Data extracted from a collection
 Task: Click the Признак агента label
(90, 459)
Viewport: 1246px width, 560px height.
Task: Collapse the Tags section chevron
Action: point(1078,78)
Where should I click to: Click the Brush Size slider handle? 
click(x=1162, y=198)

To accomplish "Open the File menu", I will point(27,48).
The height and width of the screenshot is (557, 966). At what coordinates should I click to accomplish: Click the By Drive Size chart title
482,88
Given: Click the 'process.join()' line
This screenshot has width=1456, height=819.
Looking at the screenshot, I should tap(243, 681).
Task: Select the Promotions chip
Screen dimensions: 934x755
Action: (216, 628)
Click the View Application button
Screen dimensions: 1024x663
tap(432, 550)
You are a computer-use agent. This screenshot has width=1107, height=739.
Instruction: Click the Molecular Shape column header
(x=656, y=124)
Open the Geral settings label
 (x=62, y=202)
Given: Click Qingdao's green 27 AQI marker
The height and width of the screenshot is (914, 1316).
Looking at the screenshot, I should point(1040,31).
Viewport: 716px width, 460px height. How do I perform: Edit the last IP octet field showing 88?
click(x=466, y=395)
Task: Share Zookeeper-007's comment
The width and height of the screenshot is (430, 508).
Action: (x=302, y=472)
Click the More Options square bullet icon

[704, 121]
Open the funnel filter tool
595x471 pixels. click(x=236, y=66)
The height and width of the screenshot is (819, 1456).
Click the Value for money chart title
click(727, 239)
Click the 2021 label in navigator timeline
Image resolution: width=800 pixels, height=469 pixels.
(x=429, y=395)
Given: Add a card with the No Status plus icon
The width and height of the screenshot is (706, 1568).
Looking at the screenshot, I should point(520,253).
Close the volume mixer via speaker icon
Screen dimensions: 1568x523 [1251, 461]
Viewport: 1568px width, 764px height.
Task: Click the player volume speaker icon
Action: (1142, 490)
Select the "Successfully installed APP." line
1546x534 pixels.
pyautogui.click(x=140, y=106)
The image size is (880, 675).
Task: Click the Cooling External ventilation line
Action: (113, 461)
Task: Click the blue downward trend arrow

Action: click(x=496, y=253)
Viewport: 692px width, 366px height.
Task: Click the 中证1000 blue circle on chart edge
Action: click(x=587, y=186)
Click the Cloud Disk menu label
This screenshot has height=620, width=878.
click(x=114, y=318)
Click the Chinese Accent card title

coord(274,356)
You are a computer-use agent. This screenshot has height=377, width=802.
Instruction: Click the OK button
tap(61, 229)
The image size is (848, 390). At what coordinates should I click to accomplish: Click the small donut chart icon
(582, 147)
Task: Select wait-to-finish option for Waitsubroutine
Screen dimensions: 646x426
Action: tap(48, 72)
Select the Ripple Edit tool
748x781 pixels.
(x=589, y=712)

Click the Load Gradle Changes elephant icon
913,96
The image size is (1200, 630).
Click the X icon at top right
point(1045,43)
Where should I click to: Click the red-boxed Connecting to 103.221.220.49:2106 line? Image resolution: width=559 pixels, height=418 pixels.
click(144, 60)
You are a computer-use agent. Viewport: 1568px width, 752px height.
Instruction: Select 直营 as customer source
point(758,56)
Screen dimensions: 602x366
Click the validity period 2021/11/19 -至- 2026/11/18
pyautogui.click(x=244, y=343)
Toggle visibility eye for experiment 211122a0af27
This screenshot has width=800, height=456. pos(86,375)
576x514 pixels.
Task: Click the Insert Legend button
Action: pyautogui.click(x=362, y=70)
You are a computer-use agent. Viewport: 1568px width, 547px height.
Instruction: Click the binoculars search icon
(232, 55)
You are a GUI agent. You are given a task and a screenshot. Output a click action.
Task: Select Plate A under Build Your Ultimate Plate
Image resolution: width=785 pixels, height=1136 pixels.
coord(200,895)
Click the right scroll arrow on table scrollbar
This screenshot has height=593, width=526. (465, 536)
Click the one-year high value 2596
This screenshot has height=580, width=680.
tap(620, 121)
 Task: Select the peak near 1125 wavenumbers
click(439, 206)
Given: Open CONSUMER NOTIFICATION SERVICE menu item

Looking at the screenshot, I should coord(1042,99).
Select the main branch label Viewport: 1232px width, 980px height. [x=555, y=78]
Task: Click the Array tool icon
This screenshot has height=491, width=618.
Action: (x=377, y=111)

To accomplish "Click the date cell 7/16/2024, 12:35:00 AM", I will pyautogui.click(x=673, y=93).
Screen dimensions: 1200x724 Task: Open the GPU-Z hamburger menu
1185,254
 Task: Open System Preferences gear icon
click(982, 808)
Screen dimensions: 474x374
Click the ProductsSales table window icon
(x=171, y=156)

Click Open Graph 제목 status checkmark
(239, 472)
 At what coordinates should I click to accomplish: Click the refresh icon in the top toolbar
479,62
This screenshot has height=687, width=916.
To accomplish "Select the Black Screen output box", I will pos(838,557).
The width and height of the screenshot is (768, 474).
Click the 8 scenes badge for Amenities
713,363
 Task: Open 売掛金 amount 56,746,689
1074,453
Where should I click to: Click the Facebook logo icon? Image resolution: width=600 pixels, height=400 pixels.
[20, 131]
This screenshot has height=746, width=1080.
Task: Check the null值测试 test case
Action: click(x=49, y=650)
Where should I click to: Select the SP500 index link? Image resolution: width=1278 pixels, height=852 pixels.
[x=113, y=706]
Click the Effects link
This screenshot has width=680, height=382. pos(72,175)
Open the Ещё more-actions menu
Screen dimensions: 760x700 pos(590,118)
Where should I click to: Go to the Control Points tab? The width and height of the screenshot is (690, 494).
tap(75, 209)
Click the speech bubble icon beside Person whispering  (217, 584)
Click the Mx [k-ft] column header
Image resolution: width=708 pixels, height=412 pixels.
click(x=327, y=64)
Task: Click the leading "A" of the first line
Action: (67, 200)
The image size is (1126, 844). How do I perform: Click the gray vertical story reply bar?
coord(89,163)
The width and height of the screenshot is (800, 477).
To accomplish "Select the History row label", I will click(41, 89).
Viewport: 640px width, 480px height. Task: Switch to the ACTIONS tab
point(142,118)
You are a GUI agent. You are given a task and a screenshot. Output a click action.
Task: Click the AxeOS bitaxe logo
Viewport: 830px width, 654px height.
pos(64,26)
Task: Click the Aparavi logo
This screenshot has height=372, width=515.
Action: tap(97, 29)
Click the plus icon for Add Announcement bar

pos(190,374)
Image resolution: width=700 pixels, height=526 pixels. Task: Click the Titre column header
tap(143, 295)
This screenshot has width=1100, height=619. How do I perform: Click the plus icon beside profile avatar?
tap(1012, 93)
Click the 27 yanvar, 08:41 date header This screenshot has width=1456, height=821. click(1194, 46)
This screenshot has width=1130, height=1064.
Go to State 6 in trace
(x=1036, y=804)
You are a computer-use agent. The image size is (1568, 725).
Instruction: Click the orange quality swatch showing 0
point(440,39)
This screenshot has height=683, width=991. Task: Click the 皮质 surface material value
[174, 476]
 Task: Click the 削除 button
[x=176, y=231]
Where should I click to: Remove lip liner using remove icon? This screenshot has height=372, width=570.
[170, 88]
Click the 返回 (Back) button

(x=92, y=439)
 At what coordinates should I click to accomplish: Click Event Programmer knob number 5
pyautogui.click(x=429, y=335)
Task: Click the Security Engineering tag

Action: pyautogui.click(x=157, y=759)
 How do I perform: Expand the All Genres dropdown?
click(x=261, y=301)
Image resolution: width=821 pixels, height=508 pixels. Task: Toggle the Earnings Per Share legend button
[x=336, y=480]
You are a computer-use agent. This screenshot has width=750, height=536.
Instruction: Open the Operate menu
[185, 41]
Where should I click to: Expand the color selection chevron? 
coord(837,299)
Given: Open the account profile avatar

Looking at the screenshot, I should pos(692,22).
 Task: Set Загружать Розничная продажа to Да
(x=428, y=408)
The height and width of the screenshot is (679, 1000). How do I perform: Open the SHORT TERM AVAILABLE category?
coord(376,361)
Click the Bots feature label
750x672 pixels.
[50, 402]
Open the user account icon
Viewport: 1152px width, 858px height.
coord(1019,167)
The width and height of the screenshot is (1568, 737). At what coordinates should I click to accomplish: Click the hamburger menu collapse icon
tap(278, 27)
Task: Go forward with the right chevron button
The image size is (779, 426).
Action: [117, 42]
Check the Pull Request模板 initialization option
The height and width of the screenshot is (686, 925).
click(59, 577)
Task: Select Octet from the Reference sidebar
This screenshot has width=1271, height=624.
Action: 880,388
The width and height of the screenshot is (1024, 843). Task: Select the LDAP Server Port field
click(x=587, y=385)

> **ACTIVITY**: Look above for the line holding "Task: Share Zookeeper-007's comment" and the line holding "Task: Select wait-to-finish", then output exactly those two lines and every line between them, nothing more.

> **FINISHED TASK**:
Task: Share Zookeeper-007's comment
The width and height of the screenshot is (430, 508).
Action: (x=302, y=472)
Click the More Options square bullet icon

[704, 121]
Open the funnel filter tool
595x471 pixels. click(x=236, y=66)
The height and width of the screenshot is (819, 1456).
Click the Value for money chart title
click(727, 239)
Click the 2021 label in navigator timeline
Image resolution: width=800 pixels, height=469 pixels.
(x=429, y=395)
Given: Add a card with the No Status plus icon
The width and height of the screenshot is (706, 1568).
Looking at the screenshot, I should point(520,253).
Close the volume mixer via speaker icon
Screen dimensions: 1568x523 [1251, 461]
Viewport: 1568px width, 764px height.
Task: Click the player volume speaker icon
Action: (1142, 490)
Select the "Successfully installed APP." line
1546x534 pixels.
pyautogui.click(x=140, y=106)
The image size is (880, 675).
Task: Click the Cooling External ventilation line
Action: (113, 461)
Task: Click the blue downward trend arrow

Action: click(x=496, y=253)
Viewport: 692px width, 366px height.
Task: Click the 中证1000 blue circle on chart edge
Action: click(x=587, y=186)
Click the Cloud Disk menu label
This screenshot has height=620, width=878.
click(x=114, y=318)
Click the Chinese Accent card title

coord(274,356)
You are a computer-use agent. This screenshot has height=377, width=802.
Instruction: Click the OK button
tap(61, 229)
The image size is (848, 390). At what coordinates should I click to accomplish: Click the small donut chart icon
(582, 147)
Task: Select wait-to-finish option for Waitsubroutine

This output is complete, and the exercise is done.